> _WORK TO COMPLETE_
From the entries below, return every line that includes the word "ندوة".

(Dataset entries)

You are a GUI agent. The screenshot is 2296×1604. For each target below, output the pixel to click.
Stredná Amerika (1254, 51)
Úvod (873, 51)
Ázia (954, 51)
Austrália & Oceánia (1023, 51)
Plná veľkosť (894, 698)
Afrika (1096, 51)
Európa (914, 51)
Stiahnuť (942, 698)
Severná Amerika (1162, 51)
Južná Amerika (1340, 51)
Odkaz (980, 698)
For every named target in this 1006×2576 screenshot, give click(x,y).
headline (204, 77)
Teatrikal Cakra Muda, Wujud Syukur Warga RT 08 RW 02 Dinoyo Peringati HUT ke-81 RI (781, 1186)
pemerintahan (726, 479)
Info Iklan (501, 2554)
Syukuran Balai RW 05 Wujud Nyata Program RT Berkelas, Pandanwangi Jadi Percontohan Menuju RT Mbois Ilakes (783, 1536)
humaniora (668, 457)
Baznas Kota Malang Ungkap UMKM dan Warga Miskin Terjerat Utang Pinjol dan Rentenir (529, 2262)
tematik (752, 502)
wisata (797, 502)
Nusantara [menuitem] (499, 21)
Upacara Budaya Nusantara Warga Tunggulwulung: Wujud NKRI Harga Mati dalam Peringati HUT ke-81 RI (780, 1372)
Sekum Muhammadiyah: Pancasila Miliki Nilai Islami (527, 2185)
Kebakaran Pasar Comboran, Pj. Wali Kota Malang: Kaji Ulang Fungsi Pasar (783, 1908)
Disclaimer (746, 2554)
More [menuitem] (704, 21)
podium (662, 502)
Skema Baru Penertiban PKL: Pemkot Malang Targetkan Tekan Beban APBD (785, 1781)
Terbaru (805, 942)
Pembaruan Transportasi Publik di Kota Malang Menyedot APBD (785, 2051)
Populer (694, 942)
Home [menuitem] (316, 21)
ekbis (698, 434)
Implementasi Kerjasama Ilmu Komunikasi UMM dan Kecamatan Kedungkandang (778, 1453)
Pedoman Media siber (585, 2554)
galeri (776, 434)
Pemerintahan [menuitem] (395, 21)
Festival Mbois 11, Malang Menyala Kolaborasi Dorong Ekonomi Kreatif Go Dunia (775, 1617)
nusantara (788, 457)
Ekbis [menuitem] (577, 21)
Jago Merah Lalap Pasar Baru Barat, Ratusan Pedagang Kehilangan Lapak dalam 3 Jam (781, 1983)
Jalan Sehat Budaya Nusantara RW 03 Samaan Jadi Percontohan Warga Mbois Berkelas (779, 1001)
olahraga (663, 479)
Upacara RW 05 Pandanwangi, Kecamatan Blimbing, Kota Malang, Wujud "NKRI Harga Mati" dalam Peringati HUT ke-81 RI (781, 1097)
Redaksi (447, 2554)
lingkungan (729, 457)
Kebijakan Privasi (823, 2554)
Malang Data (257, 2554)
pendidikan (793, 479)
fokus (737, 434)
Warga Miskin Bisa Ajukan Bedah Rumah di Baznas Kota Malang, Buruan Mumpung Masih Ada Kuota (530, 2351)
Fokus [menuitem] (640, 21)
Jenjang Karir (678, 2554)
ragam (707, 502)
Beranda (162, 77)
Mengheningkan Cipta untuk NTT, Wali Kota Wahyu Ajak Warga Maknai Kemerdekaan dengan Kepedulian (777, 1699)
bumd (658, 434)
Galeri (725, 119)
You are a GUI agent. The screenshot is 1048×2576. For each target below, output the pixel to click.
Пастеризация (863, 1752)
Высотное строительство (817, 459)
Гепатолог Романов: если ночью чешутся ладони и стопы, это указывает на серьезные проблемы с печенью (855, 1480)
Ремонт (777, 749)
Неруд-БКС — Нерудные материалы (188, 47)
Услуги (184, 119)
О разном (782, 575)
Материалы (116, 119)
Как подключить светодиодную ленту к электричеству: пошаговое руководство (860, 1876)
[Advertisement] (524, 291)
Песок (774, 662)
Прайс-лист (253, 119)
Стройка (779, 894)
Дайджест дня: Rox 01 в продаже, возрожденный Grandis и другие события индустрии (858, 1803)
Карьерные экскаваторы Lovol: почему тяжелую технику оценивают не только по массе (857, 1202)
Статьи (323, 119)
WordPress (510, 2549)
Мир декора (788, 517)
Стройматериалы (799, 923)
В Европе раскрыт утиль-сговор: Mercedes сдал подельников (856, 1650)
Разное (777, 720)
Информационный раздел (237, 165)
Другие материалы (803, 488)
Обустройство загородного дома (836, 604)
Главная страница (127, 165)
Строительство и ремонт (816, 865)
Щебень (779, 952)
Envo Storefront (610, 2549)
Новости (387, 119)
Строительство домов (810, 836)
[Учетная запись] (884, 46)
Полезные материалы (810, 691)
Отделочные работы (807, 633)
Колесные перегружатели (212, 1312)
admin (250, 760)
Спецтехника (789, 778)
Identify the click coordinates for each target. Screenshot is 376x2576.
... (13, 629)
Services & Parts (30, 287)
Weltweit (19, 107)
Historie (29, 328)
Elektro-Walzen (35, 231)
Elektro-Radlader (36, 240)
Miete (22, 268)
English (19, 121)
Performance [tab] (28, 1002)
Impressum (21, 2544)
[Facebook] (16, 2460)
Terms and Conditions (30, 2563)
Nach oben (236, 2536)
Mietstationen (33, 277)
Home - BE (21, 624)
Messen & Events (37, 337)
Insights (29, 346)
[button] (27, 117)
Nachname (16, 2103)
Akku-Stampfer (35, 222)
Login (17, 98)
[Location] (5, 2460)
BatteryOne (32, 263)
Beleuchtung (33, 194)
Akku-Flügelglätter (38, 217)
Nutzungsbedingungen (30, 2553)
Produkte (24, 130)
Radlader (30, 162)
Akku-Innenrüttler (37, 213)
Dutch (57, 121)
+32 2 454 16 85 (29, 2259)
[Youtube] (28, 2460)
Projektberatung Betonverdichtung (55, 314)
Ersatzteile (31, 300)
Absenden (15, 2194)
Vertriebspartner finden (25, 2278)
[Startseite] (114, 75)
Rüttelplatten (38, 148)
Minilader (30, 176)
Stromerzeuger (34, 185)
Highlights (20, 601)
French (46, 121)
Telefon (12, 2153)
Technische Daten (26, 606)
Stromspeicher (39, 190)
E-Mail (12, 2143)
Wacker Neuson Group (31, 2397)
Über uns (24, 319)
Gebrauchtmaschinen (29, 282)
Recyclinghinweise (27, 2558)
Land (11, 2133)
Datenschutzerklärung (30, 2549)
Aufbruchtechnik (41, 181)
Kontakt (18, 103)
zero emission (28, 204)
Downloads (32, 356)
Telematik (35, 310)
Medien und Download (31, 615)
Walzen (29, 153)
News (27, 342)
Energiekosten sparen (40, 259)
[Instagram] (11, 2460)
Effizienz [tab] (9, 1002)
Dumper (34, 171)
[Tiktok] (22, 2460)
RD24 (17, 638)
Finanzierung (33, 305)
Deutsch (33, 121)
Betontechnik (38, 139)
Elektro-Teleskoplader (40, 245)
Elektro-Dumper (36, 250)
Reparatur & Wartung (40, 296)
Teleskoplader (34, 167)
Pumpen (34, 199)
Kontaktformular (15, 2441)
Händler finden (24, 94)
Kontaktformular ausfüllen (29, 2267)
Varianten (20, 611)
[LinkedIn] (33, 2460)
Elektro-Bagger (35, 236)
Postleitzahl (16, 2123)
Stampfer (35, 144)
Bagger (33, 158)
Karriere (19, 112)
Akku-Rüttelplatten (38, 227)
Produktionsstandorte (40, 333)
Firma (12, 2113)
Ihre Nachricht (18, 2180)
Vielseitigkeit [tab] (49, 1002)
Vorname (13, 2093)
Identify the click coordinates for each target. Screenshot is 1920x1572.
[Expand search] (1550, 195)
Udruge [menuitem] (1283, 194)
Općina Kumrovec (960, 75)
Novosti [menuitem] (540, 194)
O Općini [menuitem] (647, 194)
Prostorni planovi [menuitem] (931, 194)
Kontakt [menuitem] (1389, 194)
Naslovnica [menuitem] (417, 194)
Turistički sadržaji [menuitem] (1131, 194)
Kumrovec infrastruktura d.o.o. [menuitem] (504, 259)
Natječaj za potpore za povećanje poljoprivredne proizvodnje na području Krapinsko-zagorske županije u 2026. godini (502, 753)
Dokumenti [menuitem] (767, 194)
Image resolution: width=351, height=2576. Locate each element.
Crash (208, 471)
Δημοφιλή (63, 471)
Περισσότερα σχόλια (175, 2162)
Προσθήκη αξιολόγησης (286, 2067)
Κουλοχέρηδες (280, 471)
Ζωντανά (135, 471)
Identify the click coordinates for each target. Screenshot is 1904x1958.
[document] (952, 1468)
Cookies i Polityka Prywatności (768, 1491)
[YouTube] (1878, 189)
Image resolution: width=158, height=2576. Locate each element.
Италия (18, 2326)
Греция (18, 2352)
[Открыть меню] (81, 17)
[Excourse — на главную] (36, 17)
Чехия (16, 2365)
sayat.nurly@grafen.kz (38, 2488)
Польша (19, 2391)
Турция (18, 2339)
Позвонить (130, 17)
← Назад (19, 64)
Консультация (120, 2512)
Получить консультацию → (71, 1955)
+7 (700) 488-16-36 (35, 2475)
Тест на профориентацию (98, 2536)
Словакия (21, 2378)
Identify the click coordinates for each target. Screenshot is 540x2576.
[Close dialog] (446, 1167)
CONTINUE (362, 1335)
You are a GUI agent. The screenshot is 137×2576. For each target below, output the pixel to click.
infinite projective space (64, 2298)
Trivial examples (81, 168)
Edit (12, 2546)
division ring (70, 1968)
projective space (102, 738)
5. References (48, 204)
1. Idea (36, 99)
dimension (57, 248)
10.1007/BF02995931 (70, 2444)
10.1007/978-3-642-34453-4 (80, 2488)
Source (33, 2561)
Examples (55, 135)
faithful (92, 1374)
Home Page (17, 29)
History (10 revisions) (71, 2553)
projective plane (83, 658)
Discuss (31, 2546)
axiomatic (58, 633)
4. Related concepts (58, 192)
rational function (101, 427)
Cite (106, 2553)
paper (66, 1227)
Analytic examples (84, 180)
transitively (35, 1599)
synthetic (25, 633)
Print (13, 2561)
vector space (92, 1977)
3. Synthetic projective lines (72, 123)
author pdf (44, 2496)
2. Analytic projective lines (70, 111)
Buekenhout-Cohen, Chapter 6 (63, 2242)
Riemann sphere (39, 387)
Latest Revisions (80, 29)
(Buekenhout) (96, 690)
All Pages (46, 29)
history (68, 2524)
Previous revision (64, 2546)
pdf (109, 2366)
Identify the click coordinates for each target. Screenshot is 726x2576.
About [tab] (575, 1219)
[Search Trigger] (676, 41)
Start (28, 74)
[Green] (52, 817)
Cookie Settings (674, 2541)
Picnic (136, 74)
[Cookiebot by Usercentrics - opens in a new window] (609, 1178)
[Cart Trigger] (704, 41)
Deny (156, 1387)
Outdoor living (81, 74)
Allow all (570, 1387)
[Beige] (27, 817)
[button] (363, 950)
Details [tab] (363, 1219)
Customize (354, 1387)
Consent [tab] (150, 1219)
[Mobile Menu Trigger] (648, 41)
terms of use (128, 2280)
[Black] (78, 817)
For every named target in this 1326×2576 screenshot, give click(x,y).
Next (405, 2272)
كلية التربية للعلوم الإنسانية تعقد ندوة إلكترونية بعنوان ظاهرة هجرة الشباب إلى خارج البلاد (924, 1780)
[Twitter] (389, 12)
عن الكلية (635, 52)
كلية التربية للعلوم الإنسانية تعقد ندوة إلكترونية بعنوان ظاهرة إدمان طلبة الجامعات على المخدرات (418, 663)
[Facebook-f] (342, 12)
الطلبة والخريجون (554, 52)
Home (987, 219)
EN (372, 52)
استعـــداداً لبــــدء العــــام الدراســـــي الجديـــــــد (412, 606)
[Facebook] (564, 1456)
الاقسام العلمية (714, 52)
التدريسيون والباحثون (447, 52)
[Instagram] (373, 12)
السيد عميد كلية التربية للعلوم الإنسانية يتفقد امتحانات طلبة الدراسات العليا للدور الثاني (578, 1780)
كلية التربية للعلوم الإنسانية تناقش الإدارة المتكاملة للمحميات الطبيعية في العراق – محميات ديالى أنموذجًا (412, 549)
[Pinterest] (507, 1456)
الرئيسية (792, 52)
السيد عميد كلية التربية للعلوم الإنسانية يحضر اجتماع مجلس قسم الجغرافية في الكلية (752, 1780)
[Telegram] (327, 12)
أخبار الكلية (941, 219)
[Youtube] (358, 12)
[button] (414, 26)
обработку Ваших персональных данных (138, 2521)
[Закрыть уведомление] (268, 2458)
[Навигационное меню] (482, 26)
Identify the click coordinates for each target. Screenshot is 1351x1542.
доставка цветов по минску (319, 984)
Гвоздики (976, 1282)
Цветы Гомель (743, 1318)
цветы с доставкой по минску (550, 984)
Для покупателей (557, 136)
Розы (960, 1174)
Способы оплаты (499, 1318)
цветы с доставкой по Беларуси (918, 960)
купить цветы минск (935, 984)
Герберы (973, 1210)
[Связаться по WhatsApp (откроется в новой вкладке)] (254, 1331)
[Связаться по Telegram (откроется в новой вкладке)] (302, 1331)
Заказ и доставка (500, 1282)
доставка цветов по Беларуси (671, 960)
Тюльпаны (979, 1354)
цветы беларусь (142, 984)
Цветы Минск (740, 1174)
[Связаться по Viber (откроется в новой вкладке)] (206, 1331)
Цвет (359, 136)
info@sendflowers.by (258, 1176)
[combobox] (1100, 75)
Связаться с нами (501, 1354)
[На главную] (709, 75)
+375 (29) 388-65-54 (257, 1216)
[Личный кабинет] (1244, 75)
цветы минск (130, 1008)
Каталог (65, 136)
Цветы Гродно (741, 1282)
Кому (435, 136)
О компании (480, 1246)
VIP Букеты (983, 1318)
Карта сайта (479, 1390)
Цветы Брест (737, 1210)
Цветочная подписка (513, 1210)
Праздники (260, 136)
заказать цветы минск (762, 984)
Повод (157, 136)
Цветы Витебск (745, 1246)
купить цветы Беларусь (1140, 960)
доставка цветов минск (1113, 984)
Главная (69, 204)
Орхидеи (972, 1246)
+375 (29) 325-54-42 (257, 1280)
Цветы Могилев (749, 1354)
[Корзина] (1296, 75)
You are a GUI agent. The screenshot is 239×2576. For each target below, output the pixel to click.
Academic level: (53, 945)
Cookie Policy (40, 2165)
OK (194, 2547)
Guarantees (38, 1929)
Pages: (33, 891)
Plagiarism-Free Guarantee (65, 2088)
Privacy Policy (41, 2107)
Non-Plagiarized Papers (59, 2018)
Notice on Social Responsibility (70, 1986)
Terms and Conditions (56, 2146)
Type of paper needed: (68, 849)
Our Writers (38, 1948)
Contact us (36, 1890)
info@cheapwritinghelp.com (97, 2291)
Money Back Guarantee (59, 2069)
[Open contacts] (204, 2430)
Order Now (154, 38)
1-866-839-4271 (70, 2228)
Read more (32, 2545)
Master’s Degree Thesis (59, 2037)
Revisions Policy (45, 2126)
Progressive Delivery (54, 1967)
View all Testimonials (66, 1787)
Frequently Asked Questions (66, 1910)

> _EXERCISE SOLUTION_
كلية التربية للعلوم الإنسانية تعقد ندوة إلكترونية بعنوان ظاهرة هجرة الشباب إلى خارج البلاد (924, 1780)
كلية التربية للعلوم الإنسانية تعقد ندوة إلكترونية بعنوان ظاهرة إدمان طلبة الجامعات على المخدرات (418, 663)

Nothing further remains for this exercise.